Écoutez cet article
Un mât pas toujours vertical
En observant les voiliers depuis le quai, on constate vite que les mâts des bateaux ne sont pas toujours verticaux. Ils forment un angle par rapport à la verticale, appelé quête, qui est soit vers l'arrière, le plus souvent lorsque la quête est dite positive et plus rarement vers l'avant dans le cas d'une quête négative.
Il existe, bien entendu, un certain nombre de bateaux dont le mât est incliné en arrière de plusieurs degrés pour des raisons purement esthétiques (ou de mode).

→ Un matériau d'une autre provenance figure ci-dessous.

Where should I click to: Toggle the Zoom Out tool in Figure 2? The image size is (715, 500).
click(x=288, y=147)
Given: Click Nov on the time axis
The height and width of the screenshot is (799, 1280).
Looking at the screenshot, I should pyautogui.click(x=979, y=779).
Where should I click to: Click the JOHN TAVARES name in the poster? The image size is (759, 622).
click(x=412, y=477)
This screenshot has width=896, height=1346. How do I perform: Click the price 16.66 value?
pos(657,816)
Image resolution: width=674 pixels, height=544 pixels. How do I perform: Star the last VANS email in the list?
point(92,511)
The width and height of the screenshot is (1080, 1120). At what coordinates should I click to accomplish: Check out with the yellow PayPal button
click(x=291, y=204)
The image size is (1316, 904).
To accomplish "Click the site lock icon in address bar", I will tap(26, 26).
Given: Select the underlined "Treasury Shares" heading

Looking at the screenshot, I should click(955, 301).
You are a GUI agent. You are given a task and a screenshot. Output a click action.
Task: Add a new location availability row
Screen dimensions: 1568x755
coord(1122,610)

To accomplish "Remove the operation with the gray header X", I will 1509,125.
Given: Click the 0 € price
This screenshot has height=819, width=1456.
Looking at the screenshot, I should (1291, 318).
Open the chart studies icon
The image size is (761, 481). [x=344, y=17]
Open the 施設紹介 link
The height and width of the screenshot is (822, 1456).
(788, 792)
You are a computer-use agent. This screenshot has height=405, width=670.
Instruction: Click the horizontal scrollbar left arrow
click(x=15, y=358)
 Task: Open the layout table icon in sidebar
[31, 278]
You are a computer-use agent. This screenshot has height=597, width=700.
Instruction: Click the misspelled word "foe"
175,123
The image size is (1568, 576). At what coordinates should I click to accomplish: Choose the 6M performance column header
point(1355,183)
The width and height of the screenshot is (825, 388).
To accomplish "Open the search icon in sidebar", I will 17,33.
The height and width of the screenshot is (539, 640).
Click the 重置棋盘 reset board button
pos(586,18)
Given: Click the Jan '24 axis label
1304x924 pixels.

Cependant, des considérations structurelles sont souvent à l'origine d'une quête importante.
Tout commence par la conception de la structure
Quand on conçoit un bateau, on lui prévoit une ossature afin d'obtenir une coque homogène et solide. Ce qui signifie qu'il y a des endroits qui ne servent principalement qu'à l'étanchéité et d'autres qui ont un rôle structurel plus important. C'est le cas de la zone qui reçoit le pied de mât, ainsi que de celles qui accueillent les appendices : quille, dérive, foil, safran... Elles sont renforcées pour reprendre ces efforts.
Equilibre entre centre de carène et de voilure
En fonction de ses appendices et de ses formes, la carène d'un bateau possède un centre de dérive. Pour le bon équilibre du navire sous voiles, il y a une relation à établir entre les positions respectives de ce centre de dérive et du centre de poussée vélique (qui est la résultante de l'action du vent sur les voiles). Selon la distance longitudinale entre ces points, le comportement à la barre sera différent. La quête, en déplaçant ces surfaces a un rôle essentiel dans ce comportement.
Voilier ardent ou mou
On dit d'un voilier qu'il est ardent lorsqu'il a une tendance naturelle à monter au vent lorsqu'on lache la barre. Un bateau mou fait exactement l'inverse, il tombe sous le vent si on ne pousse pas la barre. Un bon voilier, qui remonte correctement au vent doit être un peu ardent.
Ajuster structure du bateau et positionnement des surfaces de voilure et de dérive
Les zones structurelles fortement renforcées pèsent plus lourd que du "simple bordé", alors il est essentiel de les positionner judicieusement pour un bon équilibre des masses. De plus, elles peuvent occuper de la place au détriment d'autres espaces qui conditionnent le confort à bord ou la capacité à recevoir des marchandises.
Un des cas les plus marquants est justement celui du mât. Si on n'a pas pu, pour des questions structurelles le placer où il aurait fallu, il est possible de contourner le problème en l'installant un peu plus en avant ou en arrière. C'est alors qu'il faudra jouer sur la quête pour replacer le centre de voilure en concordance avec le centre de dérive, légèrement en arrière de ce dernier.
Si le mât est reculé, on ajoutera une quête négative pour avancer le centre de voilure. S'il est avancé, on ajoutera une quête positive pour reculer le centre de voilure.
Utiliser la quête pour régler le gréement
Dans des temps un peu reculés (mais pas si lointains), les constructeurs de voiliers ne disposaient pas des moyens techniques actuels pour régler voiles et gréement. Alors, on donnait de la quête aux mâts pour faciliter la tension de l'étai aux allures proches du vent. Lorsque les espars étaient lourds (en bois massif), ça avait un sens.
Alors que donner de la quête à un mât carbone en vue d'améliorer la tension de l'étai serait un peu farfelu...
Actuellement, la tendance serait de donner aux mâts une verticalité certes un peu austère, mais raisonnablement efficace. Ceci tout simplement pour aller chercher du vent frais le plus haut possible. L'amateur de croisière fait volontiers fi des avantages maigrichons obtenus en "travaillant" la quête de son espar principal.
Optimiser son voilier en réglant la quête
On peut néanmoins se servir de la quête pour régler l'équilibre sous voiles de tout bateau lorsque c'est nécessaire. Sur un bateau mou, on augmentera la quête vers l'arrière afin de le rendre un peu meilleur au près. Car il est bien plus efficace de "retenir", à la barre, un voilier qui ne veut que monter dans le vent plutôt de de forcer un bourricot qui ne sait qu'abattre... Surtout lorsque l'on est au louvoyage.
Cette pratique subtile, mais fort acrobatique, reste largement en vigueur auprès des régatiers. Ils y trouvent, pour les meilleurs, un moyen de grappiller quelques centièmes de nœuds au près. Et ça leur permet aussi de retarder l'inéluctable départ au lof (ou à l'abattée) sous spi dans la brise.